Asking some tough questions

Published by Antony Loewenstein July 23rd, 2006 in Israel

The following article appears in today’s Canberra Times:

Mad world; daring to question the role of Israel
Jenna Price

I can’t write about Israel. It is way too hard. In my family, I am alone in supporting Israel. In my country, there would be few who would support Israel and its actions - and the others are all raving right-wing maniacs.

Well, when I say support, I think it should exist. My husband and children all believe that it would make more sense to have Israel in, say, Poland. What’s the point in being surrounded by enemies, they ask. So I won’t go into the whole thing about how for centuries, Jews felt as if they were surrounded by enemies, even in Europe. Israel was founded as a giant refugee camp, an idea to which most of us would be sympathetic. But right now I’m even more sympathetic to Lebanese families who are getting bombed to death, when they were just minding their own business and living family lives. Lebanon in summer is beautiful and I was delighted to hear that a young family friend was to visit Lebanon this month and get a crash course in Arabic.

He, of course, is trapped there and getting more than a crash course.

It is no longer fashionable among assimilated Jews like myself to support the existence of the state of Israel, and if you do, you had better want it to be in pre-1967 borders or you lose your licence. Joking. In regular circles, however, Jews who criticise Israel are in big, big trouble. Ask Antony Loewenstein. He is the author of My Israel Question, soon to be published by Melbourne University Press. He grew up in a traditional Melbourne Jewish family, went to a conservative private boys’ school and did honours in arts at Monash. But a few years ago, he started questioning the role of Israel in the Middle East. He started questioning his parents. And, they started questioning themselves. Now, they’ve changed their position - lost a few friends along the way - but accepted their son’s view that maybe the Israeli way is not the right way. (In 1975, I remember helping a charming Palestinian boy screenprint some anti-Zionist posters. My mother went off her head. The Loewenstein parents sound far more moderate.)

Antony, 31, is an only child so maybe they get more sway with their doting parents, but his ability to change the way his parents thought might augur well for the success of his book. And I don’t mean the kind of success where the book goes to number one (although I’m sure he’d like that too). The success we need is to bring, to Jews, the frustrating topic of Israel out into the open. To non-Jews, what Israel has done to recently rebuilt Beirut is a disgrace.

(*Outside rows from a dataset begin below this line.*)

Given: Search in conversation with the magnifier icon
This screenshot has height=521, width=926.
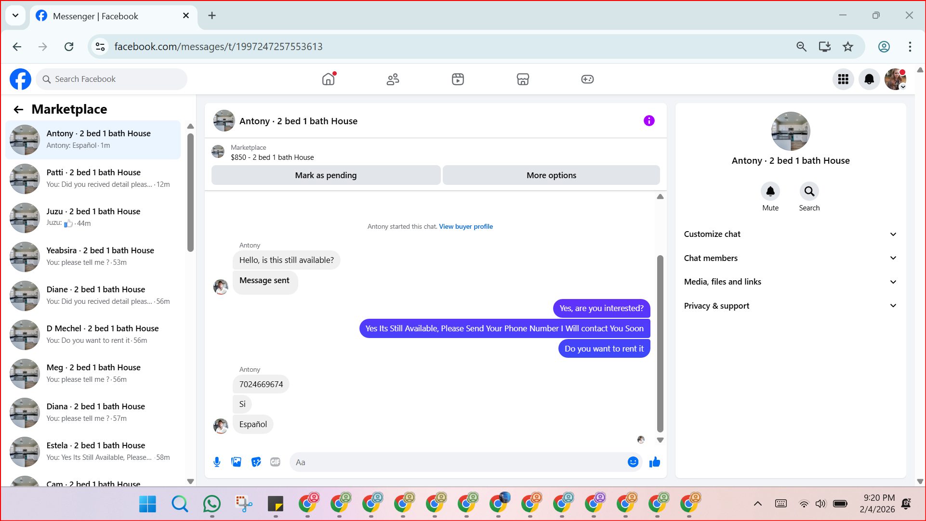Looking at the screenshot, I should pyautogui.click(x=809, y=192).
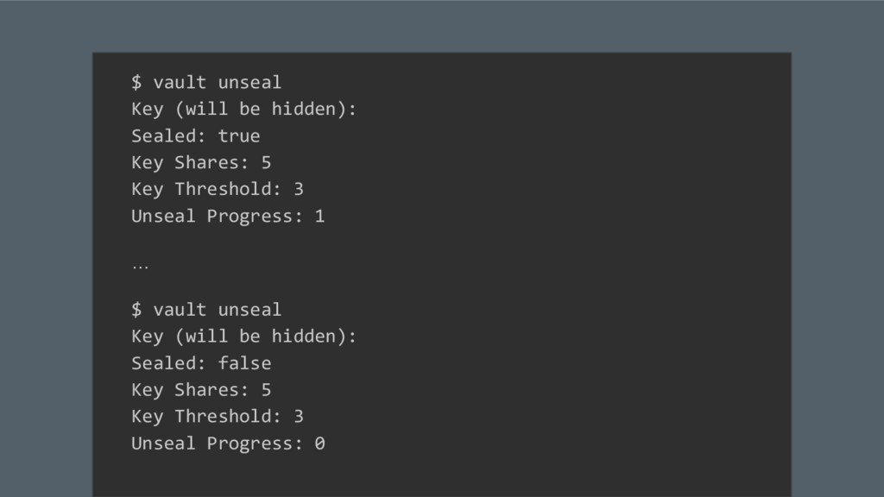The image size is (884, 497).
Task: Click the 'Sealed: false' line
Action: (x=200, y=363)
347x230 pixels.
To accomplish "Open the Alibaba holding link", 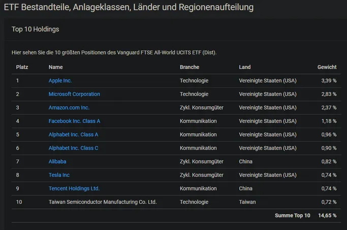I will (57, 161).
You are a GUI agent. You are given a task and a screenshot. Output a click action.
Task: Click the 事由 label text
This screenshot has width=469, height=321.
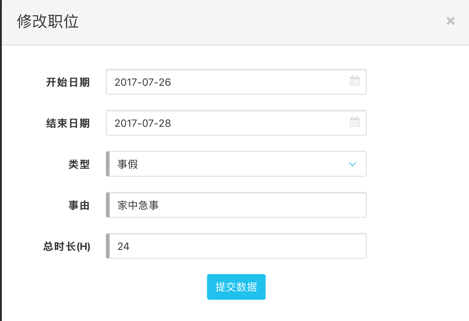point(79,205)
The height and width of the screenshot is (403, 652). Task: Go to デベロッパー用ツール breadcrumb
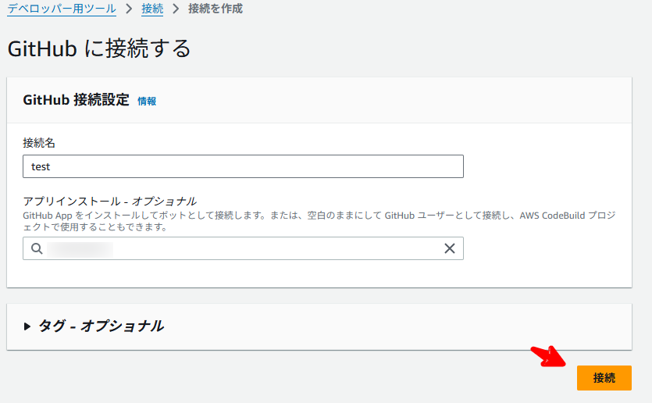pos(62,9)
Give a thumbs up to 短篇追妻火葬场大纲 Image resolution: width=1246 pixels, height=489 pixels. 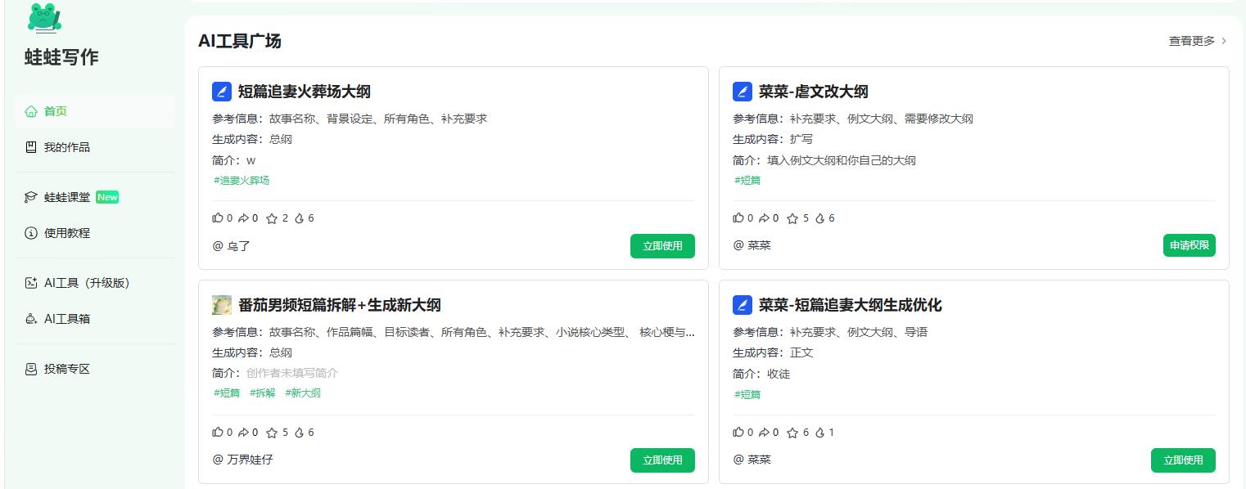tap(219, 218)
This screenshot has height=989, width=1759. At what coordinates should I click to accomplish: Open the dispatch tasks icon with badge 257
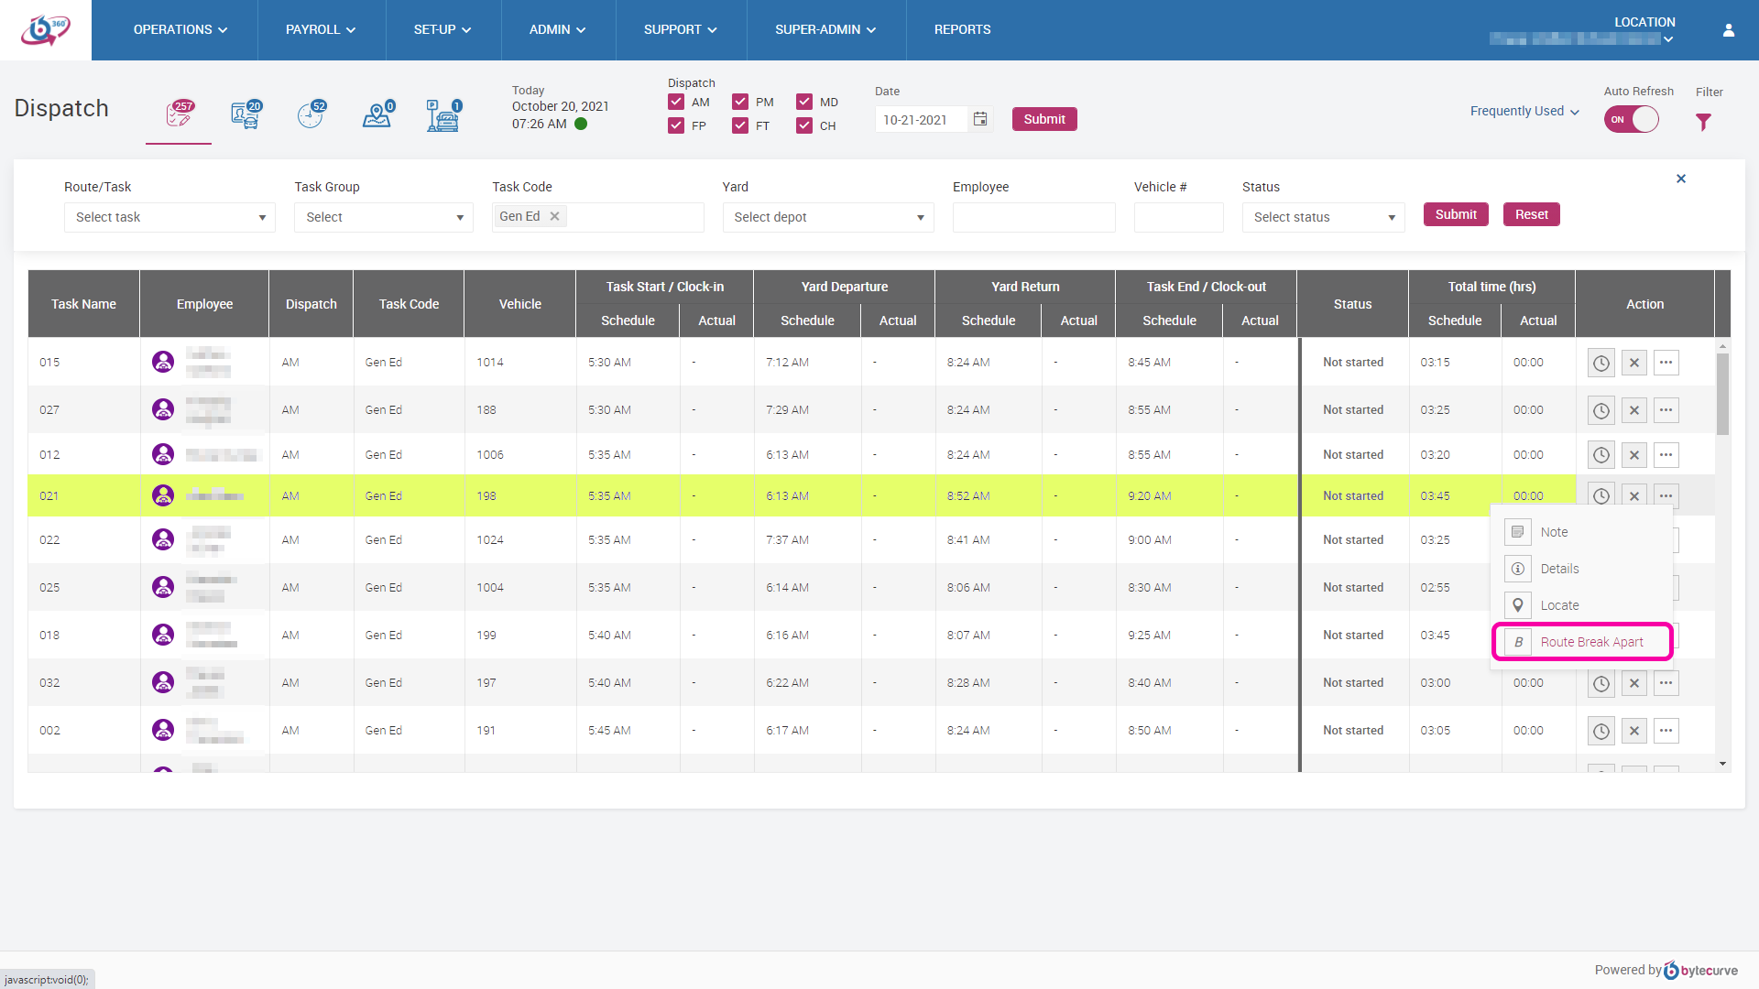[179, 114]
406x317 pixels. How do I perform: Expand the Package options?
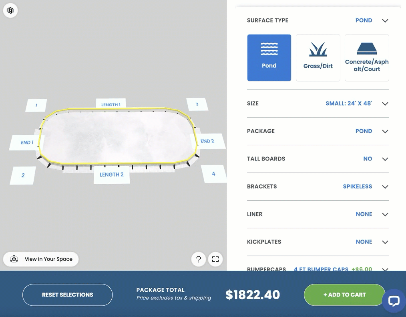pos(385,131)
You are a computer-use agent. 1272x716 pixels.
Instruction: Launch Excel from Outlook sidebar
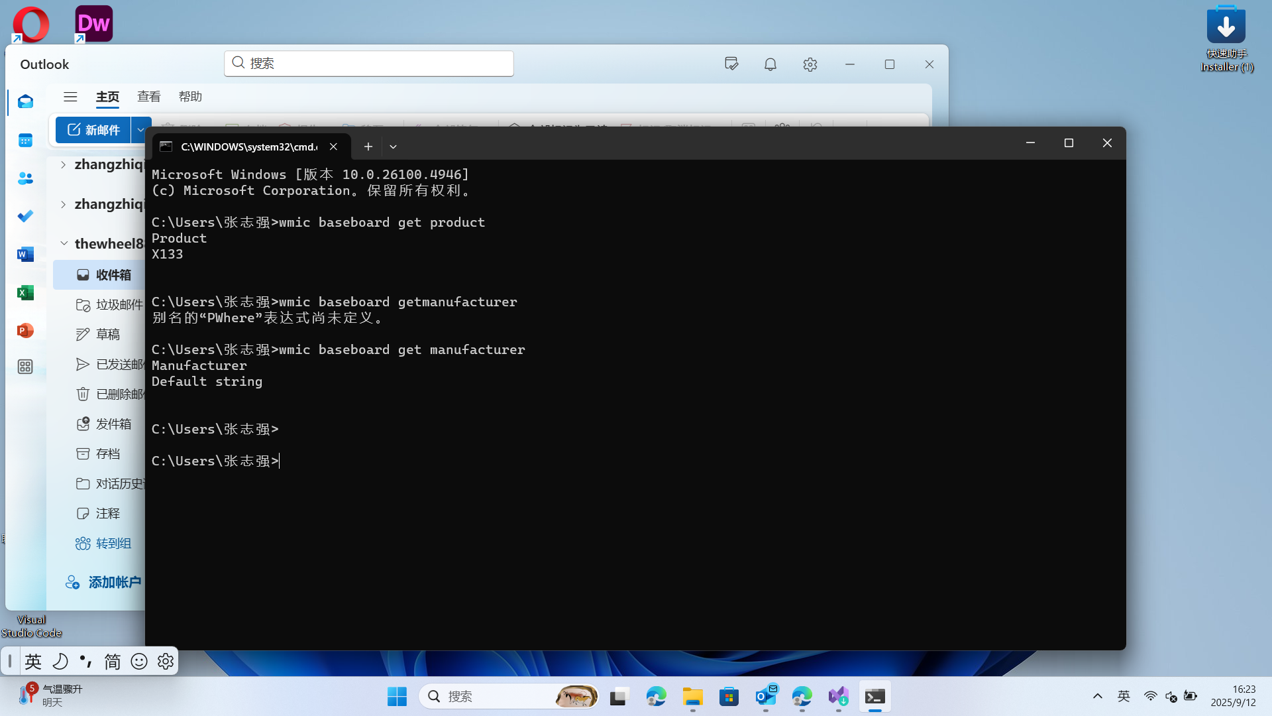25,292
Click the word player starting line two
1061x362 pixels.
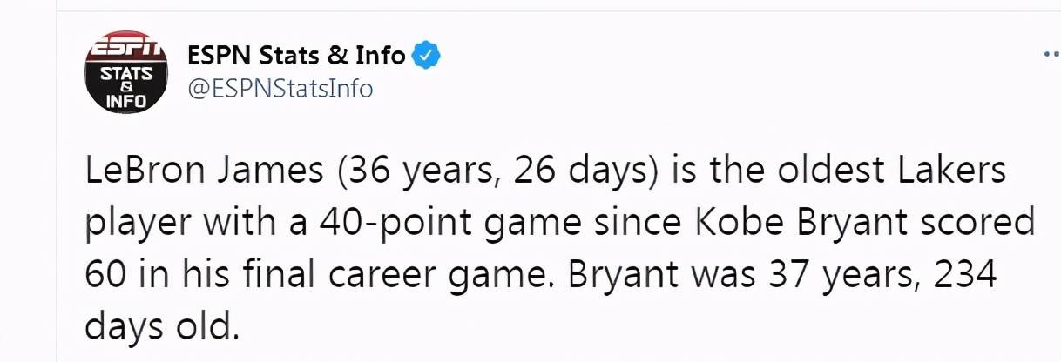coord(137,225)
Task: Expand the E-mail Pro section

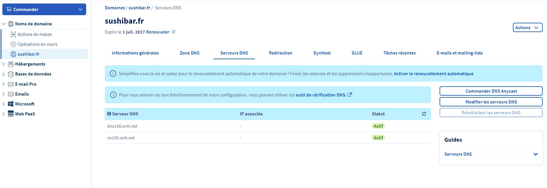Action: [3, 84]
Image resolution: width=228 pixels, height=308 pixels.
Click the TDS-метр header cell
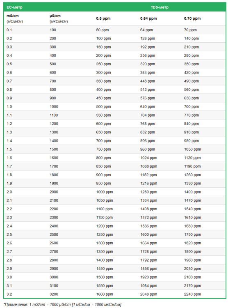coord(160,7)
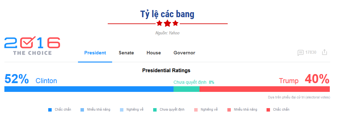The height and width of the screenshot is (115, 337).
Task: Click the light pink Nghiêng về swatch
Action: (196, 110)
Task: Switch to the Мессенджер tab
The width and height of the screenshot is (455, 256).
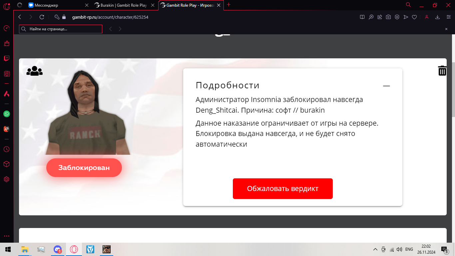Action: click(57, 5)
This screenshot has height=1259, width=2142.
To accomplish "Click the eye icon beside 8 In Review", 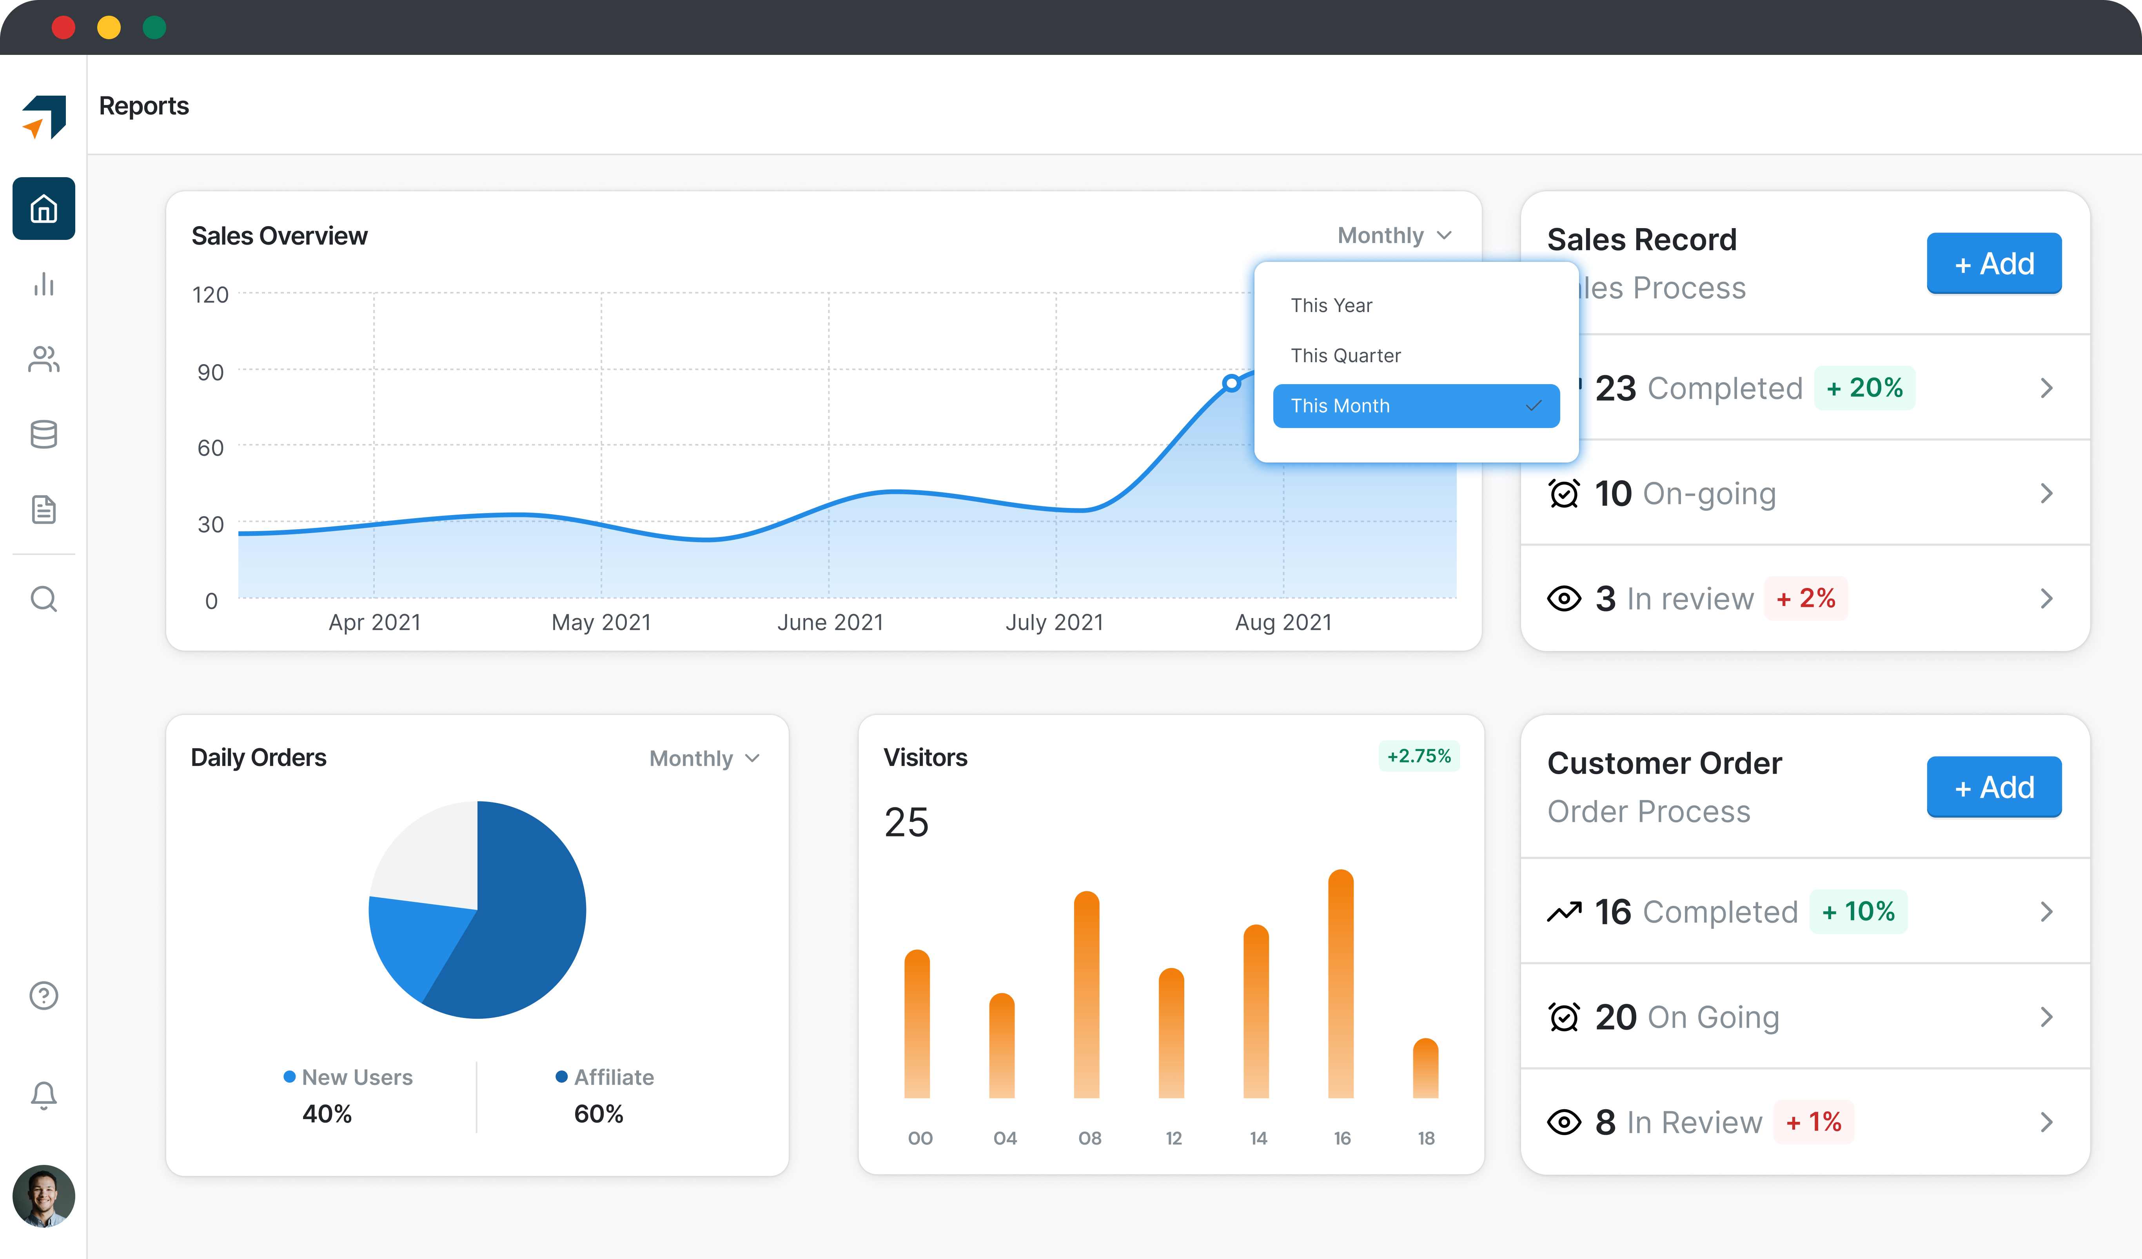I will [x=1563, y=1122].
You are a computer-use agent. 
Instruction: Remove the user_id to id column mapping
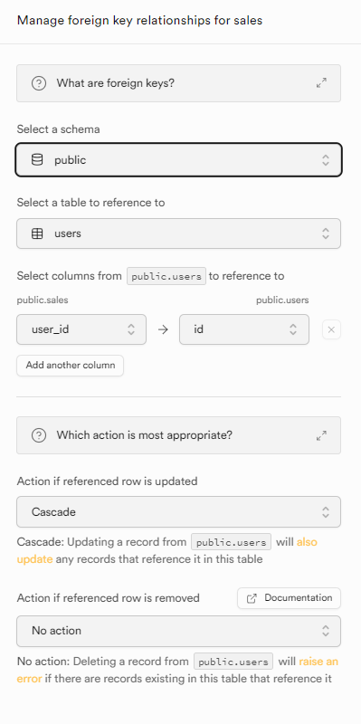[x=331, y=329]
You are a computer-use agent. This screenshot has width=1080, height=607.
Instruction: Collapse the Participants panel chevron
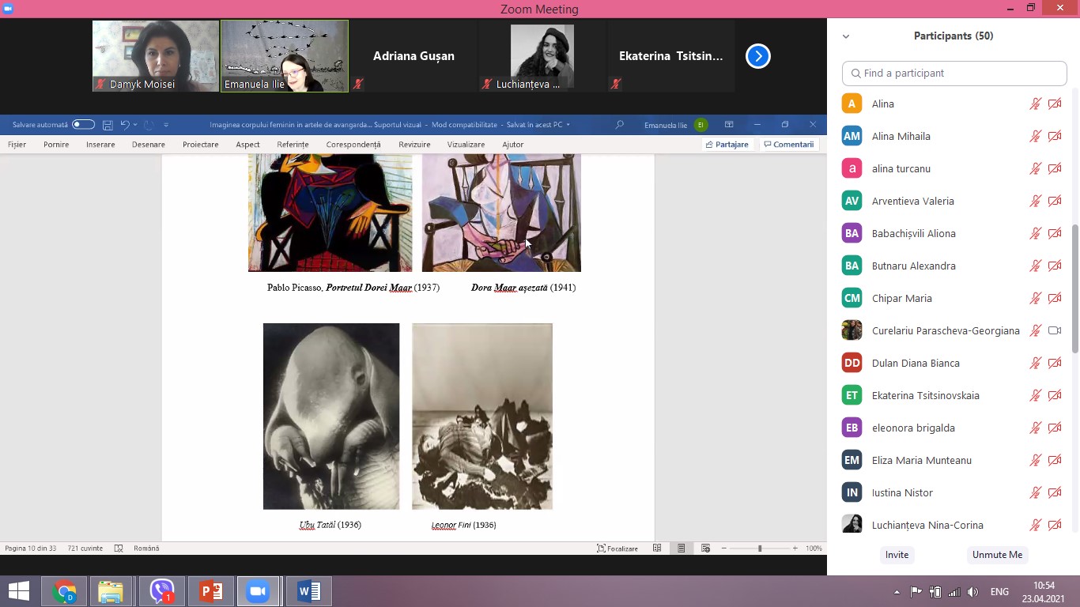(x=846, y=36)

And if that was happening to any other country in the universe, Jews would feel the same way. It’s raising that consciousness to reflect what is happening in Lebanon which will be a challenge. Why should Israel exist? For Jews, it was built as a haven and in our minds, continues as one, just in case there is another Holocaust.

But I don’t want that state to be built on the corpses of another forgotten nation, as Jews were forgotten during the Second World War. I know the Israel question. I wish I knew the answer.